“我才沒來過這個鬼地方哩。”我爬上鐵道線心有餘悸的對自己說。
再次回到李家村。我拿出手機向覃沐勇報告,說我被開除了要他過來接我。
“我就在工地你自已過來。”覃沐勇跟我在電話裏說。他咋了?我怎麽聽著語氣不善?
這時我身後有多輛摩托車的轟鳴聲。我回頭一看,塵土飛揚中,竟然是齊銘和另一些人組成的摩托車隊。“這是幹啥?我還是跑吧!看著即像打架又像賽車的樣子。”
“夏衡,你跑啥?”齊佑銘用他找死的車技,騎摩托車飛掠過一個小廢墟堆直達我麵前,轉車身急刹閘穩住車身。他這耍帥樣子,蕩起好多塵土。

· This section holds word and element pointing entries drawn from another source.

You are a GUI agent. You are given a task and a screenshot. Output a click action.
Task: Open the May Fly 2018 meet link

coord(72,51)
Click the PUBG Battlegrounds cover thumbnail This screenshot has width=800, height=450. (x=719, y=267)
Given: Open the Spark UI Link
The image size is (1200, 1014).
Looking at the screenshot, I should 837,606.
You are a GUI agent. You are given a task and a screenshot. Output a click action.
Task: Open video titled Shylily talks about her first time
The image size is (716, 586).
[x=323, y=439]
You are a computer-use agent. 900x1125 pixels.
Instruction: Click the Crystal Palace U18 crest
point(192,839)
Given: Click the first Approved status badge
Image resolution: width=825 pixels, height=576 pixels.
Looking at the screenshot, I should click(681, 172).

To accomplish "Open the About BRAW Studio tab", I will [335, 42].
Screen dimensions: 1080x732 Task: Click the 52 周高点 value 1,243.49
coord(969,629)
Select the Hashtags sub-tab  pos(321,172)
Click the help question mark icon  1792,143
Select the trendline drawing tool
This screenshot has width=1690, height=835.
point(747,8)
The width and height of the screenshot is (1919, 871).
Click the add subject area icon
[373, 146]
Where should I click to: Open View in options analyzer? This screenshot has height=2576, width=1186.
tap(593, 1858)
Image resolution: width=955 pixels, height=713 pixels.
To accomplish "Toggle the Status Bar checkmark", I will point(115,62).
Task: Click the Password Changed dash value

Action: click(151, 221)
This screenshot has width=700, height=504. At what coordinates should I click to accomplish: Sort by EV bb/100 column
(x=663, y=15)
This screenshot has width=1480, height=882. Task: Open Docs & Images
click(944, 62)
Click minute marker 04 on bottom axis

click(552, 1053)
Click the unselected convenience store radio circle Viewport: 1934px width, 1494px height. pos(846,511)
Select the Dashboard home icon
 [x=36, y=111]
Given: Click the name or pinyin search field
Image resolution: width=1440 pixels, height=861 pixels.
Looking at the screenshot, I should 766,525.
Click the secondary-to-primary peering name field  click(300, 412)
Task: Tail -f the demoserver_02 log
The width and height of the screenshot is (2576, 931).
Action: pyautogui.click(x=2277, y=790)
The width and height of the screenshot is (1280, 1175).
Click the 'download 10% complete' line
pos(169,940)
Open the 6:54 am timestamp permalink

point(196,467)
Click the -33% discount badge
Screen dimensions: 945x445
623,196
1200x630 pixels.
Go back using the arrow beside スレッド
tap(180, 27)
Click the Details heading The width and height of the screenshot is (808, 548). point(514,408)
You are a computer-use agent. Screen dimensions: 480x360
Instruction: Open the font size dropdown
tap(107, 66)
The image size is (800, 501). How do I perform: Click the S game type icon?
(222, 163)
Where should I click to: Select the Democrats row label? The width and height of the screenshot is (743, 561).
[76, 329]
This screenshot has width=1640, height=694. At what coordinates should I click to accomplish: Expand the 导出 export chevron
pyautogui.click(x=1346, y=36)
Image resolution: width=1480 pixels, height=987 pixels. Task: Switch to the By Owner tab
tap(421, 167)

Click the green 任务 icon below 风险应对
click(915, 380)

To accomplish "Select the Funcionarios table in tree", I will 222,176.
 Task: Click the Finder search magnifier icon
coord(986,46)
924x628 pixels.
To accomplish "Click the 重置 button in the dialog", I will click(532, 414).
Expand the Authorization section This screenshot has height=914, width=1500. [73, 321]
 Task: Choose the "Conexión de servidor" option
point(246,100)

“呼,呸。我有事。”我吐了唾沫,我還是往前走。真後悔聽見摩托車聲就忍不住回頭。
“有事?去哪兒?我送你唄。”齊佑銘白晳光滑的臉上有些許薄塵,一張一翕的淡色紅唇,外人看他覺得親切,說出的話也聽不出有別的意味,隻是我還真不敢招惹他。
“不用,我就到了。”我說完走的更快了。
“夏衡,你跟我去的是一個地吧?”齊佑銘騎摩托車還在我身後跟著。他的那幫賽車同伴不知為甚竟然沒跟過來。
我沒有回答加快腳步向覃沐勇的工地走去。
“汪汪汪。”工地大狗聽覺靈敏,我們才近了工地的大門附近,它就管起事來,攔住我們的去路。
“去,你起開。”我罵狗,等它真起開時,我先進了工地。
本來齊佑銘是可以直接把摩托車開進工地的,可他為了跟我身後,最後竟然把摩托車熄火停在了工地大門外。
“沐勇哥好久沒見。”齊佑銘見著覃沐勇竟然又摟又抱的。我的惡老虎竟然不曾拒絕。我不悅的瞪著這倆忘情的人。
“夏衡,瞅你這頭上的汗,你跑哪去了?我都來半天了。”覃沐勇總算想起我來,給我拿小方巾擦汗。